Alarming Rise In Cyber Threats Targeting Indian Websites, APIs: Indusface Report
The banking, financial services and insurance sectors witnessed 45–60% higher bot attacks.
There has been a 115% surge in cyber threats targeting Indian websites and application programming interfaces in April–June 2024, according to the State of Application Security Report by Indusface, an application security SaaS company.
The company's AppTrana WAAP platform blocked over 2.37 billion threats during this period. On average, 9.6 lakh attacks were blocked per website, the report showed.

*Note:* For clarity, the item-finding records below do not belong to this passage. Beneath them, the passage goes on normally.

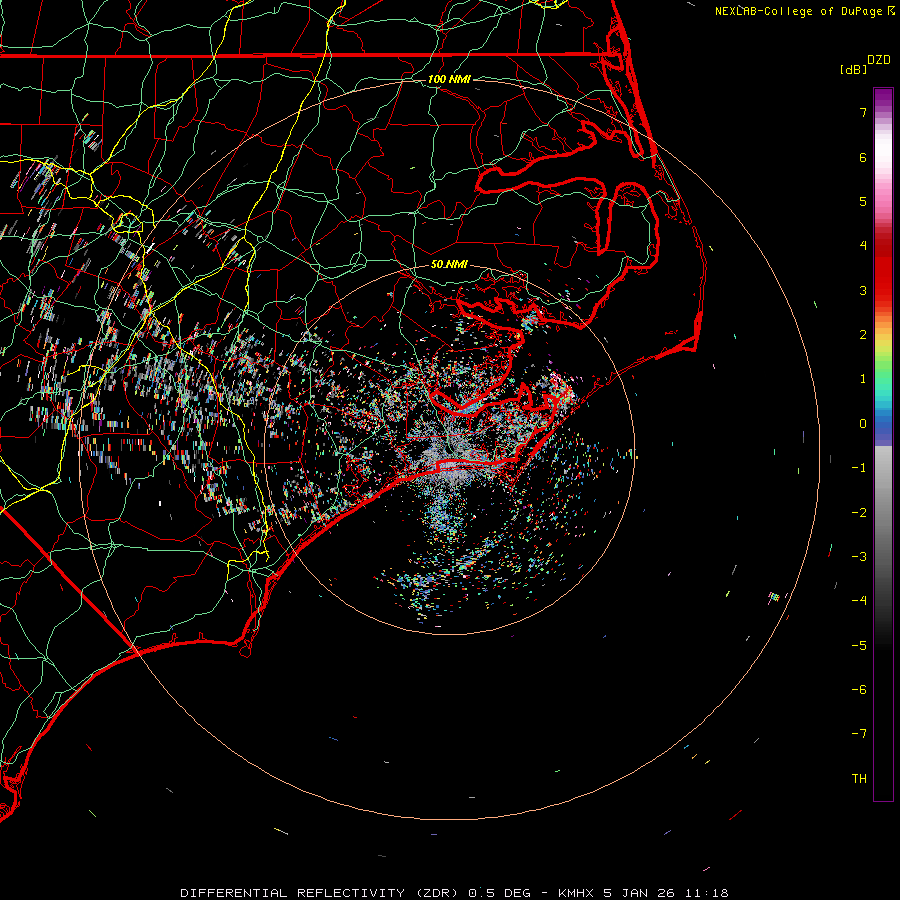Click the 7 value on the color scale
This screenshot has height=900, width=900.
(862, 113)
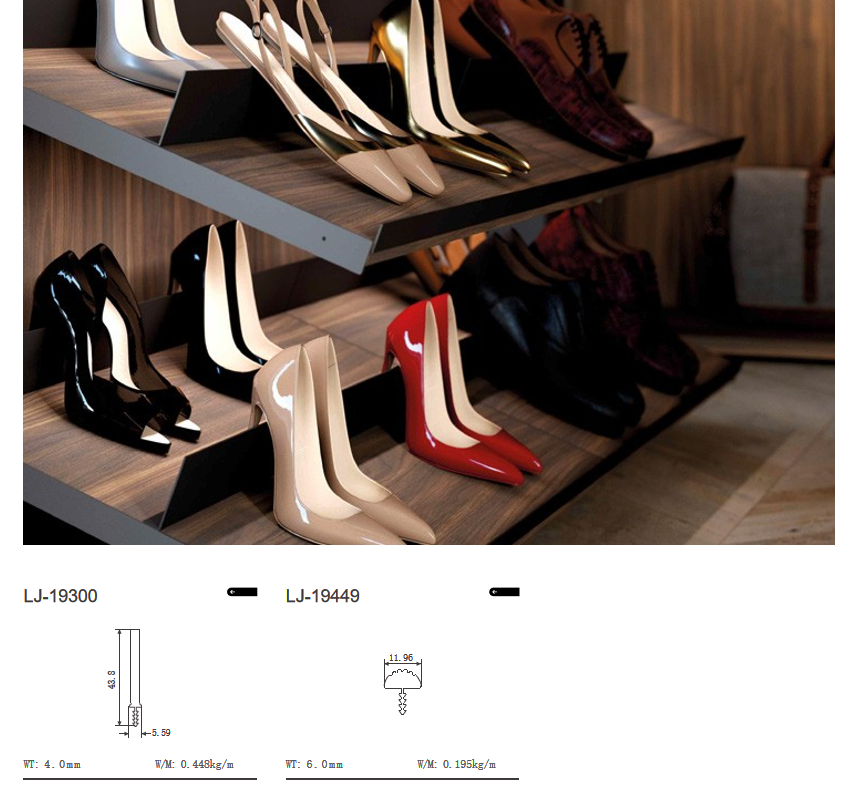
Task: Click the 5.59 width dimension label
Action: tap(161, 733)
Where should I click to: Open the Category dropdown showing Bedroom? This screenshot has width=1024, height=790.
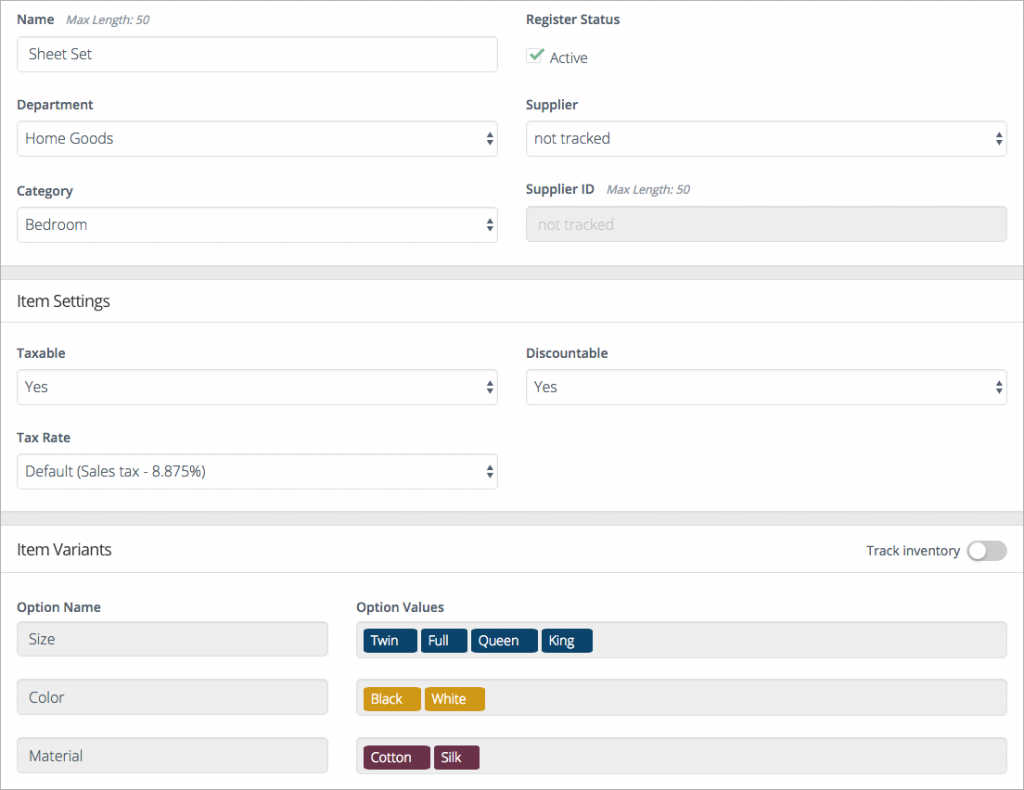point(257,224)
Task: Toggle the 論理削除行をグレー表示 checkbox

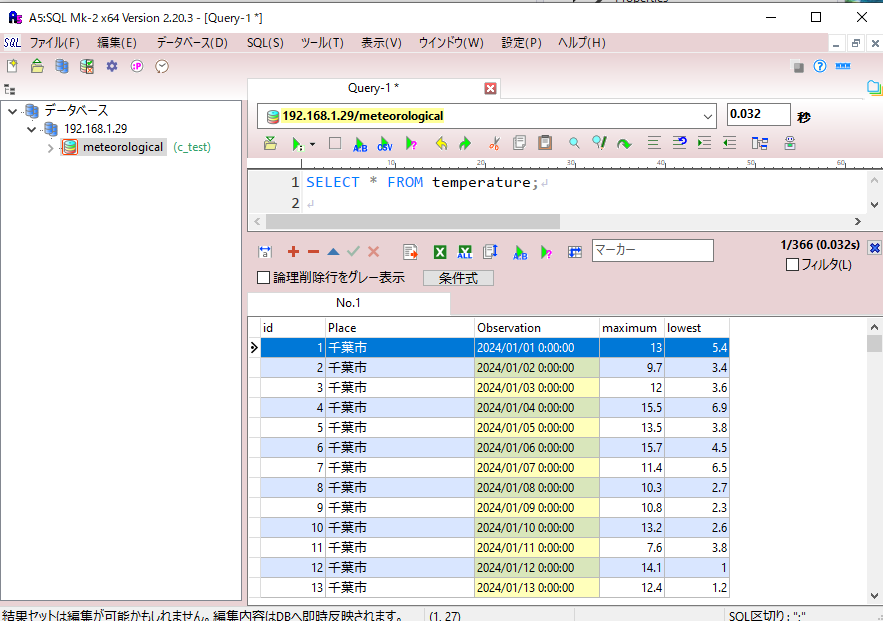Action: pos(264,278)
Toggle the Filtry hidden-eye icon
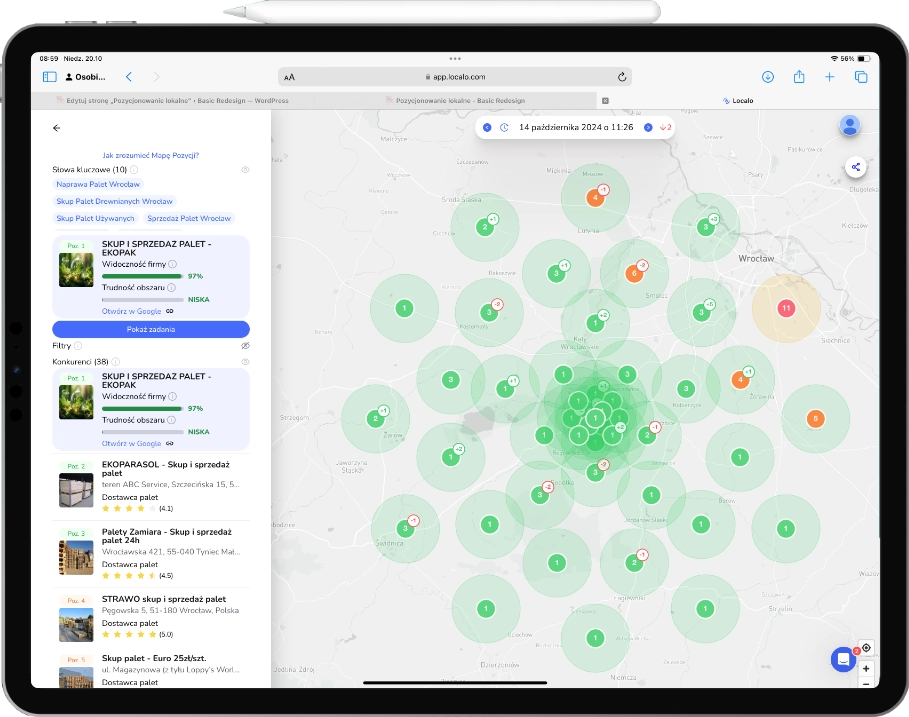 (245, 345)
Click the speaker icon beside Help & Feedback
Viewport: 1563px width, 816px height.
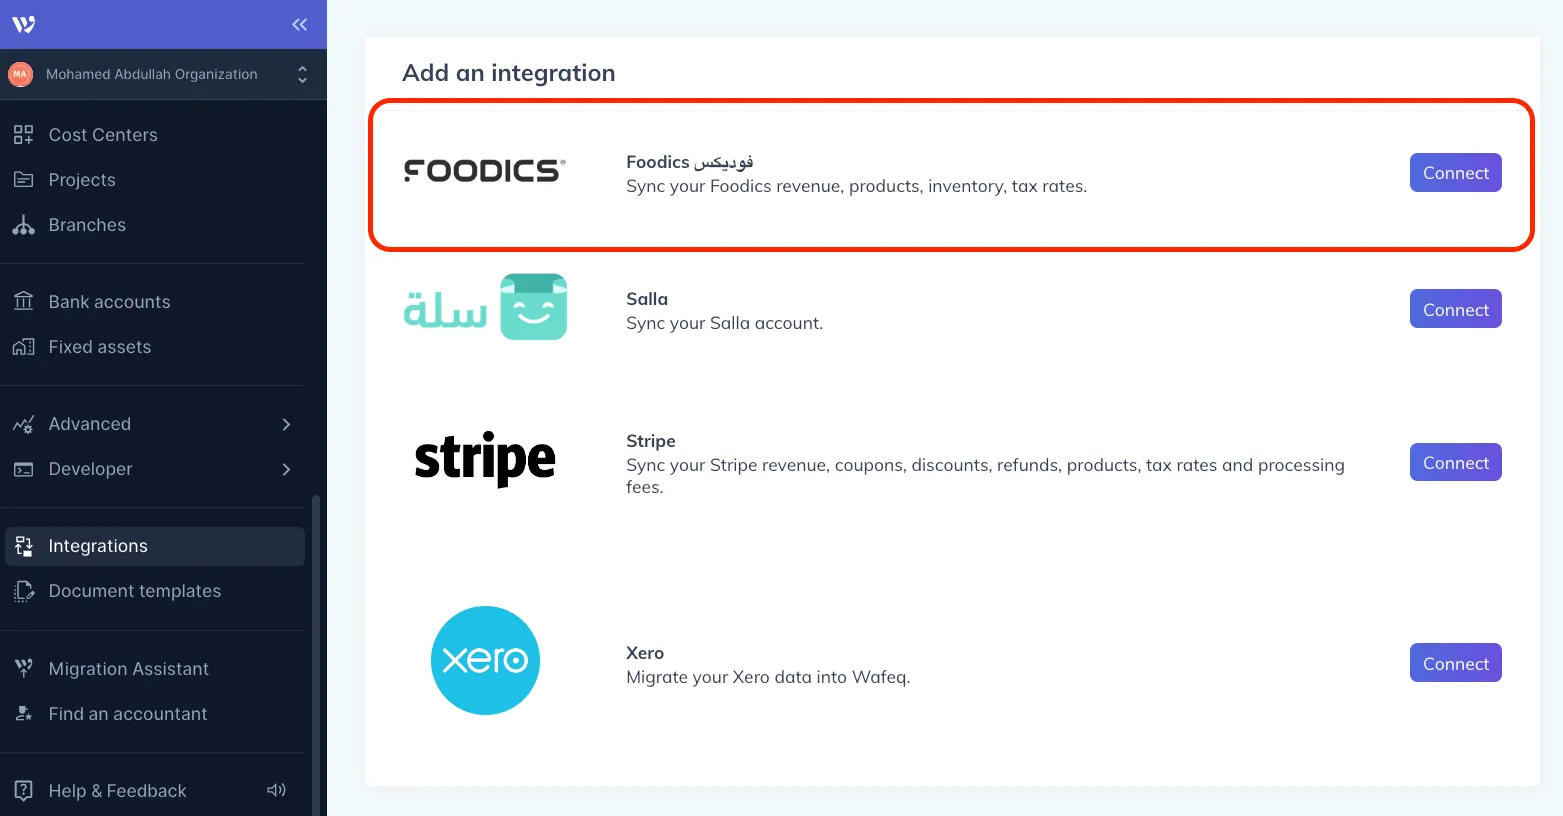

Bot attacks rose by 213% in Q2 2024 compared to a year earlier, with over 276 million incidents recorded. Distributed denial-of-service attacks also surged, totalling 835 million and affecting 60% of all sites monitored. In total, six out of 10 sites witnessed a DDoS attack, whereas nine out of 10 sites experienced a bot attack.
Power and energy companies faced up to 25 times more attacks than the industry average, likely because non-regulated industries with less stringent security requirements are soft targets for hackers, the report noted.
The banking, financial services and insurance sectors witnessed 45–60% higher bot attacks. Around 90% of the BFSI sites and all healthcare sites were targeted by bad bots that are typically used for account takeover, card cracking, skimming and other attacks.
SQL injection attacks were the top vulnerability in the BFSI, healthcare and retail sectors, underlining the importance of protecting customer data, including personally identifiable information and credit card information. Additionally, the manufacturing industry faced 10 times higher cross-site scripting attacks than other sectors.
The report revealed a staggering 1,200% increase in attacks targeting vulnerabilities, driven by the proliferation of cyber exploitation tools. The accessibility of technologies like large language models has lowered the barrier for hackers, significantly intensifying the threat landscape. A total of 25,000 critical and high vulnerabilities were found, with 31% of these vulnerabilities open for over 180 days.
“Attacks exploiting known vulnerabilities have surged by 1,200%, and bot attacks have risen by 200%. This increase could be attributed to the widespread adoption of large language models, particularly among less-experienced hackers," Ashish Tandon, chief executive officer of Indusface, said.
Small and medium businesses globally faced over 559 million attacks. DDoS was the number one attack vector, with each website/app seeing 124% more DDoS attacks compared to enterprise apps. This could be because DDoS attack monitoring requires either a managed WAAP or specialised, 24/7 security operations centres, which SMBs can't afford.
"Advanced bots are increasingly targeting enterprise applications, while SMBs are facing a rise in DDoS attacks. Blocking sophisticated bots remains challenging even for enterprises with robust security tools and dedicated teams, while SMBs often lack the budget for effective managed solutions to combat DDoS attacks," Tandon said.
The report indicated the need for robust, managed security solutions. Of the total attacks, 59% were mitigated using application-specific security policies. The remaining 41% were shielded by out-of-the-box security policies.